HEMEL HEMPSTEAD may not be to everyone’s taste, just pre-dating Stevenage as a New Town, but it is very conveniently placed. The M1 and M25 both pass very close to it, the train to London takes less than half and hour, and Heathrow is 40 minutes away by car. It still has rough Hertfordshire meadows on three sides. After all, the idea which underpinned the New Town concept was that people could combine the pleasures of town and country, and escape the overcrowded conditions of London. Now the town is undergoing a £360m regeneration project to provide more housing and shopping, due for completion in 2013. In the meantime, facilities include a shopping centre, a sports centre, a newly rebuilt ski slope, and an eight-screen cinema.
The old town grew up around the Norman church, with Regency and Victorian villas springing up along the Marlowes to take advantage of the distant views to the Chilterns. A two-bedroom cottage in the old town will cost £250,000. To the east you come to the sought-after area of Leverstock Green, where the housing is mostly post-Fifties. A four-bedroom detached home would cost between £390,000 and £450,000; a three-bedroom semi £280,000 to £340,000. There are also some very large houses set in half-acre plots in Longdean Park that fetch over £650,000. Ex-local authority housing tends to sell for a good deal less than private housing, so a two-bedroom house might be had for over £160,000.

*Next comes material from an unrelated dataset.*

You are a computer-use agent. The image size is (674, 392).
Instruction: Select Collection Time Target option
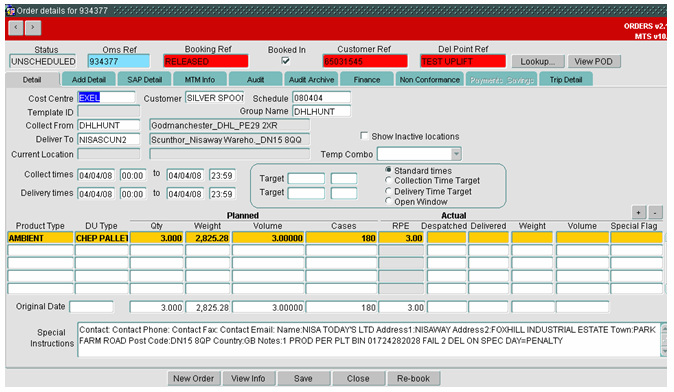(x=389, y=180)
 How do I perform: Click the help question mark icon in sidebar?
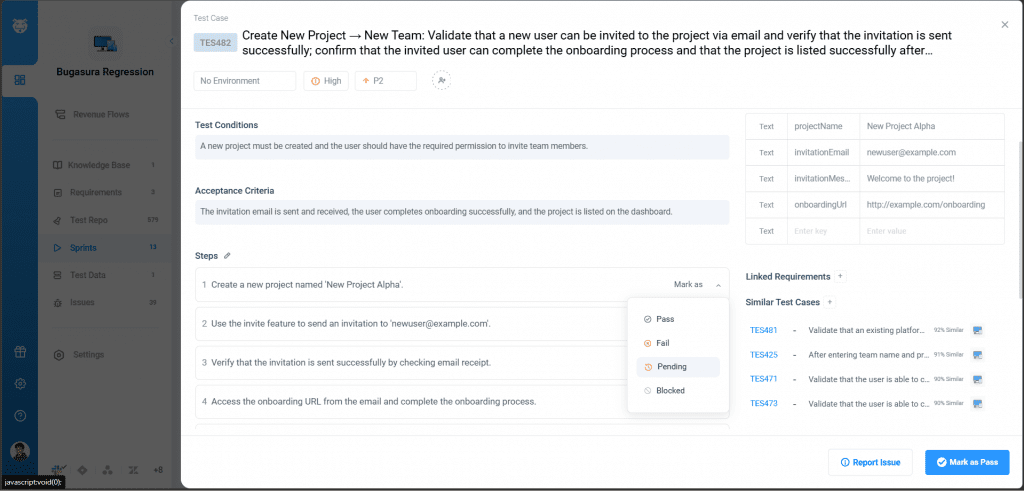click(x=20, y=415)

The New Town has an all-dancing shopping centre with all the chain stores anyone could need. British Telecom is located here and the British Standards Institute also has offices in Hemel Hempstead.

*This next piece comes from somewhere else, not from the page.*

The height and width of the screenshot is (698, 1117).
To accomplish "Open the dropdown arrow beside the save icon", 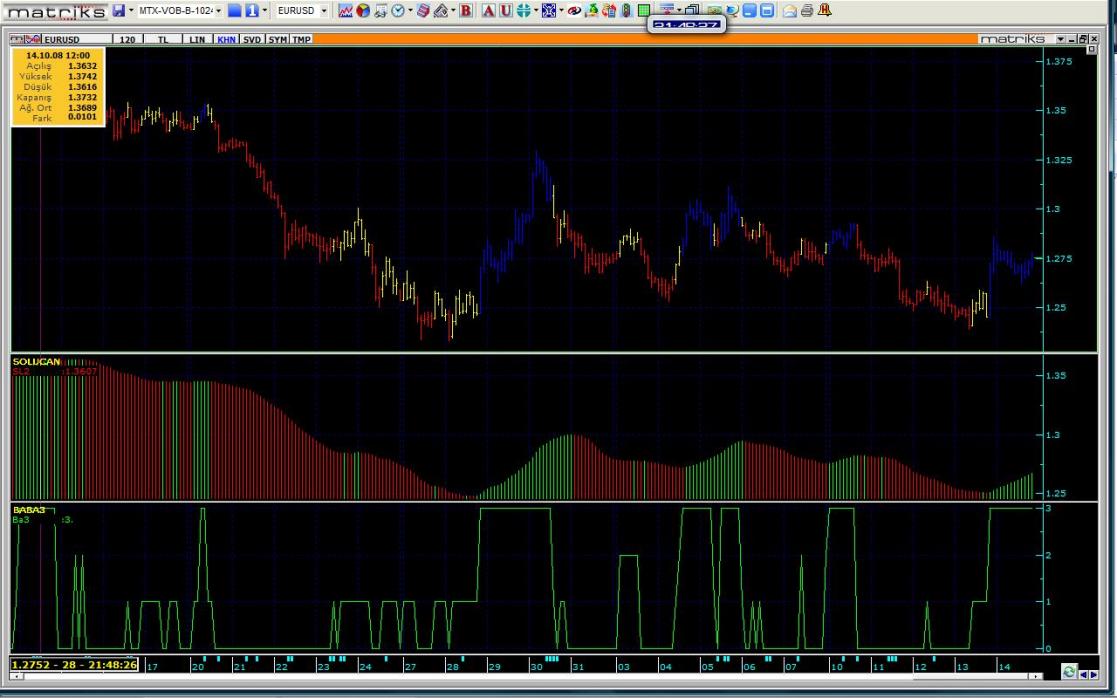I will pos(130,10).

Potten End, to the north west, is a dispersed Chiltern village with a green and the Martins Pond pub. It borders on beautiful National Trust land that stretches along the spine of the Chilterns from Ivinghoe Beacon to Berkhamsted. You can buy a Thirties detached house with a tile-hung bay window in a quiet suburban road for around £575,000. Old cottages, however, are thin on the ground. A substantial house with five bedrooms and half an acre of garden might fetch £800,000 or more.

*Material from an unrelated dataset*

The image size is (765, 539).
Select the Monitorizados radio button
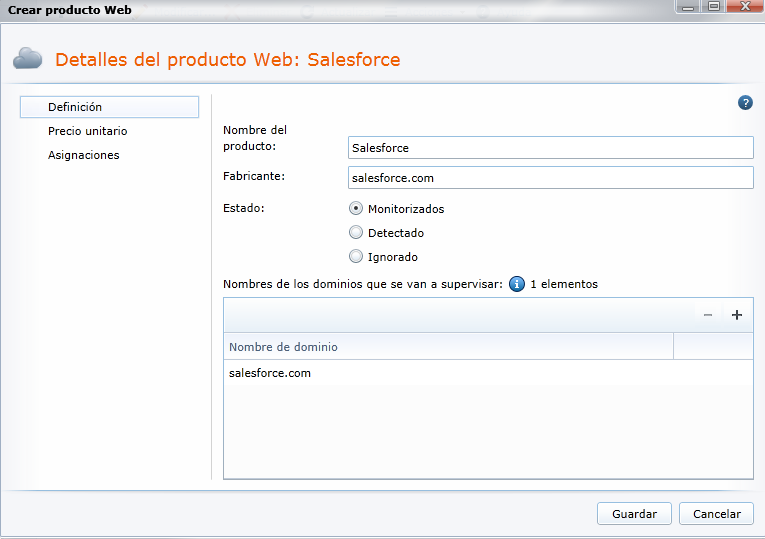coord(356,209)
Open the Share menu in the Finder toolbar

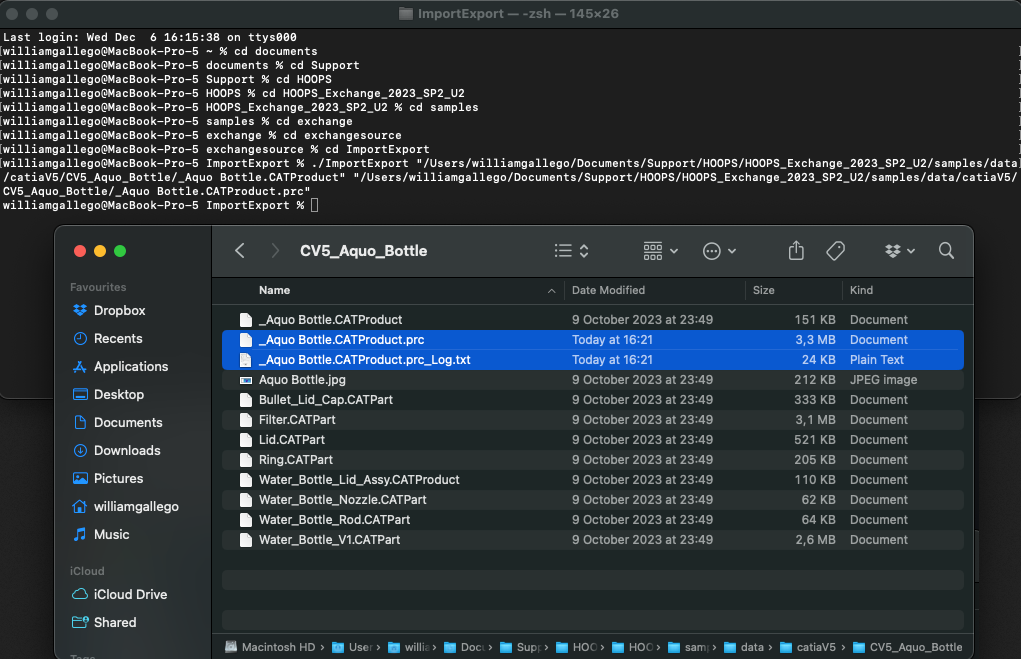tap(795, 251)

Chipperfield is expensive too, though the centre has long-since been ribboned with developments built to accommodate fugitives from Watford. It is redeemed by its wooded common webbed with footpaths, and by the old village centre where the green is faced by an inn, the church and some little brick cottages. A four-bedroom detached house (most of the houses are this size or larger) would cost £585,000.